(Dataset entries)
☆ ☆ ☆ ☆

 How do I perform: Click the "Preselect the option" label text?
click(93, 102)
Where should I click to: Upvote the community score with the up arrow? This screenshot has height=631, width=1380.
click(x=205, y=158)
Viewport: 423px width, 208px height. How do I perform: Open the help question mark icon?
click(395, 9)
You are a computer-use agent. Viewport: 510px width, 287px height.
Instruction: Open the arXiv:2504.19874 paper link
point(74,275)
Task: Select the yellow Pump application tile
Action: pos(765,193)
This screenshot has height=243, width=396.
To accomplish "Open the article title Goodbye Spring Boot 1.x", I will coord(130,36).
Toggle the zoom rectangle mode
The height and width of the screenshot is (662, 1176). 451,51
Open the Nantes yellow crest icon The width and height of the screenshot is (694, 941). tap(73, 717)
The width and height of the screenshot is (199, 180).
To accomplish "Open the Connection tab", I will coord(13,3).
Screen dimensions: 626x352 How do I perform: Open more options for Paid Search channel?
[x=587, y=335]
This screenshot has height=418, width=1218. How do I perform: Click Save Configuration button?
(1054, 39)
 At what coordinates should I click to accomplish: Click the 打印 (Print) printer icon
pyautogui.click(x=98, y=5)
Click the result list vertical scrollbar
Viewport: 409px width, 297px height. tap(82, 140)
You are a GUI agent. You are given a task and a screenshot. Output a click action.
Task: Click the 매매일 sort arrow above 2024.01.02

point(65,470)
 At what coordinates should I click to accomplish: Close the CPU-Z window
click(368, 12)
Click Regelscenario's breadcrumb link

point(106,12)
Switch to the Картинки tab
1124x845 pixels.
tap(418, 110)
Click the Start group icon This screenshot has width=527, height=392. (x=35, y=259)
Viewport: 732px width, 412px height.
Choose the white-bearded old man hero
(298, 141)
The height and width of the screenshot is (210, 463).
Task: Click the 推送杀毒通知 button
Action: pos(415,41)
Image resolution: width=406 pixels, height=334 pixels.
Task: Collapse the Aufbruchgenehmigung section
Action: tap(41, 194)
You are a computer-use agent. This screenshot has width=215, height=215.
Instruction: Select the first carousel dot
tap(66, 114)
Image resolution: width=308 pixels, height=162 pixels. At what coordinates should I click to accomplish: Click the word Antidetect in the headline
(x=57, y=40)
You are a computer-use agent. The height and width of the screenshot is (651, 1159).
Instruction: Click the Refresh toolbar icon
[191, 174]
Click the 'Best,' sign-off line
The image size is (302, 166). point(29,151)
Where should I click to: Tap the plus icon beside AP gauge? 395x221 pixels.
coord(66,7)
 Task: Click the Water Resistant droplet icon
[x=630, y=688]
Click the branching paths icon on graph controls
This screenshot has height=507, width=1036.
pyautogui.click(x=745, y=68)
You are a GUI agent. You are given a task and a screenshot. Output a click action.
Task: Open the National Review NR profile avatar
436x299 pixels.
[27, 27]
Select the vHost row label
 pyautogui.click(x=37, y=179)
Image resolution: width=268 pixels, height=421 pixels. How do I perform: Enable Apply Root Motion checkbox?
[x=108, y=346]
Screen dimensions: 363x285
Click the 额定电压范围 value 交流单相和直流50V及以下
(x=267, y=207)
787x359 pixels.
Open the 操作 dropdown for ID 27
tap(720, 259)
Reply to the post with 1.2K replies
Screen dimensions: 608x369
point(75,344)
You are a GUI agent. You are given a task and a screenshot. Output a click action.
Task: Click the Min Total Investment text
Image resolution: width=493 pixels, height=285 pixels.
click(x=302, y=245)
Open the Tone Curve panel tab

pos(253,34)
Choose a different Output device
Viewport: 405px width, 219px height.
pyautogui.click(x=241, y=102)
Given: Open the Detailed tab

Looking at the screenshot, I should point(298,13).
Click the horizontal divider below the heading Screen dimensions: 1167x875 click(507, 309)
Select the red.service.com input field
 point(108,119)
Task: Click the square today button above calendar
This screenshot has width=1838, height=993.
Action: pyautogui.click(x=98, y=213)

☆ ☆ ☆ ☆

■ **ACTIVITY**:
Could you transcribe all of the entries exactly, leaving nothing out?

■ **SOLUTION TO THIS PROBLEM**:
 How do I perform: Click the "Preselect the option" label text?
click(93, 102)
Where should I click to: Upvote the community score with the up arrow? This screenshot has height=631, width=1380.
click(x=205, y=158)
Viewport: 423px width, 208px height. How do I perform: Open the help question mark icon?
click(395, 9)
You are a computer-use agent. Viewport: 510px width, 287px height.
Instruction: Open the arXiv:2504.19874 paper link
point(74,275)
Task: Select the yellow Pump application tile
Action: pos(765,193)
This screenshot has height=243, width=396.
To accomplish "Open the article title Goodbye Spring Boot 1.x", I will coord(130,36).
Toggle the zoom rectangle mode
The height and width of the screenshot is (662, 1176). 451,51
Open the Nantes yellow crest icon The width and height of the screenshot is (694, 941). tap(73, 717)
The width and height of the screenshot is (199, 180).
To accomplish "Open the Connection tab", I will coord(13,3).
Screen dimensions: 626x352 How do I perform: Open more options for Paid Search channel?
[x=587, y=335]
This screenshot has height=418, width=1218. How do I perform: Click Save Configuration button?
(1054, 39)
 At what coordinates should I click to accomplish: Click the 打印 (Print) printer icon
pyautogui.click(x=98, y=5)
Click the result list vertical scrollbar
Viewport: 409px width, 297px height. tap(82, 140)
You are a GUI agent. You are given a task and a screenshot. Output a click action.
Task: Click the 매매일 sort arrow above 2024.01.02

point(65,470)
 At what coordinates should I click to accomplish: Close the CPU-Z window
click(368, 12)
Click Regelscenario's breadcrumb link

point(106,12)
Switch to the Картинки tab
1124x845 pixels.
tap(418, 110)
Click the Start group icon This screenshot has width=527, height=392. (x=35, y=259)
Viewport: 732px width, 412px height.
Choose the white-bearded old man hero
(298, 141)
The height and width of the screenshot is (210, 463).
Task: Click the 推送杀毒通知 button
Action: pos(415,41)
Image resolution: width=406 pixels, height=334 pixels.
Task: Collapse the Aufbruchgenehmigung section
Action: tap(41, 194)
You are a computer-use agent. This screenshot has width=215, height=215.
Instruction: Select the first carousel dot
tap(66, 114)
Image resolution: width=308 pixels, height=162 pixels. At what coordinates should I click to accomplish: Click the word Antidetect in the headline
(x=57, y=40)
You are a computer-use agent. The height and width of the screenshot is (651, 1159).
Instruction: Click the Refresh toolbar icon
[191, 174]
Click the 'Best,' sign-off line
The image size is (302, 166). point(29,151)
Where should I click to: Tap the plus icon beside AP gauge? 395x221 pixels.
coord(66,7)
 Task: Click the Water Resistant droplet icon
[x=630, y=688]
Click the branching paths icon on graph controls
This screenshot has height=507, width=1036.
pyautogui.click(x=745, y=68)
You are a GUI agent. You are given a task and a screenshot. Output a click action.
Task: Open the National Review NR profile avatar
436x299 pixels.
[27, 27]
Select the vHost row label
 pyautogui.click(x=37, y=179)
Image resolution: width=268 pixels, height=421 pixels. How do I perform: Enable Apply Root Motion checkbox?
[x=108, y=346]
Screen dimensions: 363x285
Click the 额定电压范围 value 交流单相和直流50V及以下
(x=267, y=207)
787x359 pixels.
Open the 操作 dropdown for ID 27
tap(720, 259)
Reply to the post with 1.2K replies
Screen dimensions: 608x369
point(75,344)
You are a GUI agent. You are given a task and a screenshot. Output a click action.
Task: Click the Min Total Investment text
Image resolution: width=493 pixels, height=285 pixels.
click(x=302, y=245)
Open the Tone Curve panel tab

pos(253,34)
Choose a different Output device
Viewport: 405px width, 219px height.
pyautogui.click(x=241, y=102)
Given: Open the Detailed tab

Looking at the screenshot, I should point(298,13).
Click the horizontal divider below the heading Screen dimensions: 1167x875 click(507, 309)
Select the red.service.com input field
 point(108,119)
Task: Click the square today button above calendar
This screenshot has width=1838, height=993.
Action: pyautogui.click(x=98, y=213)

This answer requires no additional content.